■ **SET TASK A**: In the blog post about the Easter weekend in South Korea, how many food tents were at the ‘Eggstravaganza’ on the base?
■ **SET TASK B**: Carry on the blog post about the Easter weekend in South Korea, picking up right after its final sentence.

-------- SELECTED EXCERPT

Today we attended the ‘Eggstravaganza’ on the base (or Post if you’re a true Army person) and it was ok. There was only one food tent, not acceptable in my books and an opportunity missed by many, but I don’t know the reason behind it so I shall not judge too much until I know more reasons behind why there wasn’t more diversity and why FRGs weren’t there fundraising by selling food. Anyway, other than lack of food choices, it was good. Kids had a blast. We even ran into people we knew. We only stayed for an hour or so because we were all starving.
I really screwed up all our plans for this weekend too! I wanted to visit a friend I made on our way over here to South Korea (that’s a story unto itself that I shall share on here another day)! She lives in an area that has blossoms blooming now and I said we would come. Problem is we have a curfew. Then I read the cherry blossom thing happened on this Sunday (a school night), so I thought no, it’s Easter Sunday, that won’t work. Then she and I messaged each other back and she said it was at night and I thought that definitely wouldn’t work, being a Sunday night and all. Then we messaged each other again and she said no it’s Saturday that this festival is on and I said we had plans, at least I thought we did. Hubby did have a meeting this morning, but at first there was supposed to be an egg hunt in my little neighbourhood (at 0630 this morning, I realised that wasn’t going to happen) then I thought we were having dinner with a couple tonight; hard to explain, we are looking after their cats whilst they go away, again a neighbourhood thing, we went to meet her and she seemed like a really awesome person and my kids and I really liked her from the minute we met, and we are having dinner together so we can meet her hubby, she can meet mine. She also lived in Australia for a number of years and just seems like my cup of tea! Anyway, I got the dates wrong and it’s next weekend we’re doing that! Silly me. So then I message my friend and say I screwed up, maybe we can come now, but she’s got all sorts of things going on there and it’s a no-go! So, we end up at the little festival, where there’s no food, followed by lunch in the food court, followed by wondering around the Ville that is outside of the post. It was suggested by another acquaintance (on her way also to being friend) that we travel to a place called Asan, but by the time we finished eating, hubby was done and wanted to wonder around close by rather than drive anywhere.

----------------
-------- LISTING

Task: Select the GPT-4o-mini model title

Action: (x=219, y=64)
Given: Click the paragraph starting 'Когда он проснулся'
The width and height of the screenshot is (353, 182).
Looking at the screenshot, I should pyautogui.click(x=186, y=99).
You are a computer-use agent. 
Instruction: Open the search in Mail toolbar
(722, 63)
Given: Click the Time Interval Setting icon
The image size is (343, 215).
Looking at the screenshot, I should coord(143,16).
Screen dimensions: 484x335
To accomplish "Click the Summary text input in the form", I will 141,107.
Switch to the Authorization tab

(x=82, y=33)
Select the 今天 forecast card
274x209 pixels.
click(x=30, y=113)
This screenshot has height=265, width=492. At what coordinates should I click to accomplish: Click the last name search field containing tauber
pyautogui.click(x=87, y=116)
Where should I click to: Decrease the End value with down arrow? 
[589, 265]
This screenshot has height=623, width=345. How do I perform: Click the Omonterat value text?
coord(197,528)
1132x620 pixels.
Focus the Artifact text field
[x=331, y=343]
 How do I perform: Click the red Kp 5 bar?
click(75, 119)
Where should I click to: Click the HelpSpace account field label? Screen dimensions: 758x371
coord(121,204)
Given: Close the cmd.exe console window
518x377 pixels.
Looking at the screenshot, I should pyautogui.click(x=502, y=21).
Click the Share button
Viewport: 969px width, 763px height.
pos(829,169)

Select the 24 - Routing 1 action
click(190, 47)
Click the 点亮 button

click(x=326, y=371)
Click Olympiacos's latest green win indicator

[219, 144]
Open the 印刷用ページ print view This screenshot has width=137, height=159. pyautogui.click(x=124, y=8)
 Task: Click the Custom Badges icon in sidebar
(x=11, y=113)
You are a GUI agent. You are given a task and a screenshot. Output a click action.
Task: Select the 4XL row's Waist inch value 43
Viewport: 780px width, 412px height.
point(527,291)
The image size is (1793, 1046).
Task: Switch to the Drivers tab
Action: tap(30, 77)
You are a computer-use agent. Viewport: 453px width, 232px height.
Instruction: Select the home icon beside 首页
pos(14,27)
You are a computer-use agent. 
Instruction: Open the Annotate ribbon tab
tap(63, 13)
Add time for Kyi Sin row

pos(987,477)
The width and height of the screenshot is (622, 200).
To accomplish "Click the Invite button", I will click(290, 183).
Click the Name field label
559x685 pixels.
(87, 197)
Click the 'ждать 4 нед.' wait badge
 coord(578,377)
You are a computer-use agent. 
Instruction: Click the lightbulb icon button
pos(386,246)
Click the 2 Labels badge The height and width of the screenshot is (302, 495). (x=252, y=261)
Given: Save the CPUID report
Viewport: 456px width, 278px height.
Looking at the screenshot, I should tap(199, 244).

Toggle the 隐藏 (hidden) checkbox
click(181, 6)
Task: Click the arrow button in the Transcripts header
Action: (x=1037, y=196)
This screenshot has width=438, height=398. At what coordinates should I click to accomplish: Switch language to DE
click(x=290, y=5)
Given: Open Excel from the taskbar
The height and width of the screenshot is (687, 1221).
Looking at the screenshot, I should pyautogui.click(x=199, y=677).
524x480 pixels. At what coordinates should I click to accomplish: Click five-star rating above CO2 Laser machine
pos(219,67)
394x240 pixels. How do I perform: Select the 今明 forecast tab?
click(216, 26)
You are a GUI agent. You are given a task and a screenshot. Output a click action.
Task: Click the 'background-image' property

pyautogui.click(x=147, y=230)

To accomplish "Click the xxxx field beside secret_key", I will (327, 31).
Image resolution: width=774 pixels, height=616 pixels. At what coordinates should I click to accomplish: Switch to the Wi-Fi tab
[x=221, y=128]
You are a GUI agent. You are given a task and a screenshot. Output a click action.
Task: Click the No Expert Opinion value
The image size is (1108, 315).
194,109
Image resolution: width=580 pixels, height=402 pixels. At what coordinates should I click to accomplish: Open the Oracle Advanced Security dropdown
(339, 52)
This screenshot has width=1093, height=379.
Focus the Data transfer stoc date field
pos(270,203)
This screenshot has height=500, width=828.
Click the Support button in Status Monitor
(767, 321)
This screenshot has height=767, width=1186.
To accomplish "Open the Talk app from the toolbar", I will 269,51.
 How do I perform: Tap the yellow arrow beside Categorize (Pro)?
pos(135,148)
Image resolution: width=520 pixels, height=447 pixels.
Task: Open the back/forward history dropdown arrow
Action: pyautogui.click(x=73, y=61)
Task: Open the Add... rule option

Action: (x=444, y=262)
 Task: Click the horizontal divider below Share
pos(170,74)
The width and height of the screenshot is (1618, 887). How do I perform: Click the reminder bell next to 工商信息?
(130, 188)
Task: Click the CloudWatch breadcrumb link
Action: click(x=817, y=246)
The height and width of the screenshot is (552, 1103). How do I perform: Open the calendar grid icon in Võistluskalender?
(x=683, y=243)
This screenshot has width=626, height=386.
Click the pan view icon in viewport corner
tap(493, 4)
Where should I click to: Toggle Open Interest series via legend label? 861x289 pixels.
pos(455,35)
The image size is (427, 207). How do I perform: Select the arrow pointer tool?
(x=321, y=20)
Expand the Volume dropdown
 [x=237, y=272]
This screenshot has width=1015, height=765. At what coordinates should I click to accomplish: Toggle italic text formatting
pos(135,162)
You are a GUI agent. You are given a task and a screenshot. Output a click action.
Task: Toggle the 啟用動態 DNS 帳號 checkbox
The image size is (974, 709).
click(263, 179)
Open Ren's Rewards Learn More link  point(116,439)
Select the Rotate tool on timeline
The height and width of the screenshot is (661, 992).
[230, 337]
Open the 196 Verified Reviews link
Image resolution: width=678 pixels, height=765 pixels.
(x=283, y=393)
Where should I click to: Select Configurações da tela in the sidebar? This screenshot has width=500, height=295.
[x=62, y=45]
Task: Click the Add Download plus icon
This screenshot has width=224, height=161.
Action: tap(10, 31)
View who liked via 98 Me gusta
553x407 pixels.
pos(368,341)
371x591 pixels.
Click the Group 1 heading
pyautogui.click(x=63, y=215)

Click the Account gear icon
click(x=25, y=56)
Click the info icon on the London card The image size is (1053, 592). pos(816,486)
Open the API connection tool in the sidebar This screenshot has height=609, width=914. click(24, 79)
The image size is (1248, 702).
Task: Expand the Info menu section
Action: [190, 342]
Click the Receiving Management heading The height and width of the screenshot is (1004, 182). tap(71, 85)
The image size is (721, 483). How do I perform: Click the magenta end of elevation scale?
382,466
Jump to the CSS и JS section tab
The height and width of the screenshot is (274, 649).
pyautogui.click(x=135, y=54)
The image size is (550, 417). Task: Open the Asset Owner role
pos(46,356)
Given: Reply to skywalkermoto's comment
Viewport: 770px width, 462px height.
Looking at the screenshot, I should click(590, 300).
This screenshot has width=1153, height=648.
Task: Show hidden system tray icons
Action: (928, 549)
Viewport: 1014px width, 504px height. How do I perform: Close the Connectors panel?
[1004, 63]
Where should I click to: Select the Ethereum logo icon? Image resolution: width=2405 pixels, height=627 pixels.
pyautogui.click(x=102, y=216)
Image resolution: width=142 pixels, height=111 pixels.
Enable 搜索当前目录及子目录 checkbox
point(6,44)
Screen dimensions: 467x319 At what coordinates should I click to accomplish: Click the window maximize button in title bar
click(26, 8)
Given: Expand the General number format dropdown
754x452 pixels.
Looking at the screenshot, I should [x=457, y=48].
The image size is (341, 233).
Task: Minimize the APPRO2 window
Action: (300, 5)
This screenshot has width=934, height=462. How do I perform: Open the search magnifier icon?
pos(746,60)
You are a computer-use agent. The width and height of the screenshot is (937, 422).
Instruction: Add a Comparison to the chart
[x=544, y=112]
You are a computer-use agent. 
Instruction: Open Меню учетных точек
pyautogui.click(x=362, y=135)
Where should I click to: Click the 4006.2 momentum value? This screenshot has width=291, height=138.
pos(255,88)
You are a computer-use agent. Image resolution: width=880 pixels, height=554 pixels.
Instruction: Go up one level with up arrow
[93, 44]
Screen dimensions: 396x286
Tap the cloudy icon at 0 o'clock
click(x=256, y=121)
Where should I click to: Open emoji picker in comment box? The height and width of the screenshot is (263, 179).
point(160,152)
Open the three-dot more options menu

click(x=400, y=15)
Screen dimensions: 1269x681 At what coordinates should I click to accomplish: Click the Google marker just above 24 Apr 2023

----------------

■ **TASK ANSWER A**: Only one.

■ **TASK ANSWER B**:
We had fun in the Ville, he ordered a tailor-made suit, (I know right) and we enjoyed ourselves as a family. There were a couple of stores that made us laugh including the local ‘Hooters’. We came home and watched ‘Hotel Transylvania 2’ and now it’s card night in our house, so I am being called as I write this!
I did T25 TBC. It was hard but I am certainly doing much better. I was even able to fast forward before the DVD froze so that worked out as well. My back is a tad sore though as I write this so I may have done one of the exercises not quite right. I weighed myself this morning and I was down over 2 lbs or about 1kg! Yay! Unfortunately, I haven’t eaten as well as I could have today. But I’m really happy it’s at least showing on the scales finally! I did my Redefine regimen also this morning, using the Microdermabrasion paste whilst I was in the shower and it felt great! I really wish I was using Reverse too, it makes a huge difference for sun damage from what I’ve seen. I’m thinking that will be my follow-up challenge. By the way, there are going to be some modifications in this challenge as I’ve realised the Rodan + Fields is a 60 day challenge and T25 is a 70 day challenge. It may just be a continuous thing with the Reverse regimen continuing on from where the Redefine left. I’ll keep you posted.
So I’m being called again and must say adieu! I did start the day with a homemade cappuccino too (as per the photo) & realised I didn’t miss coffee as much as I thought I did. Also, note to self, in a humid environment, keep your turmeric latte mix in the refrigerator otherwise it will get mouldy! Yuck! Well, the Easter Bunny should make an appearance tonight so here’s hoping he, or she comes to your neck of the woods!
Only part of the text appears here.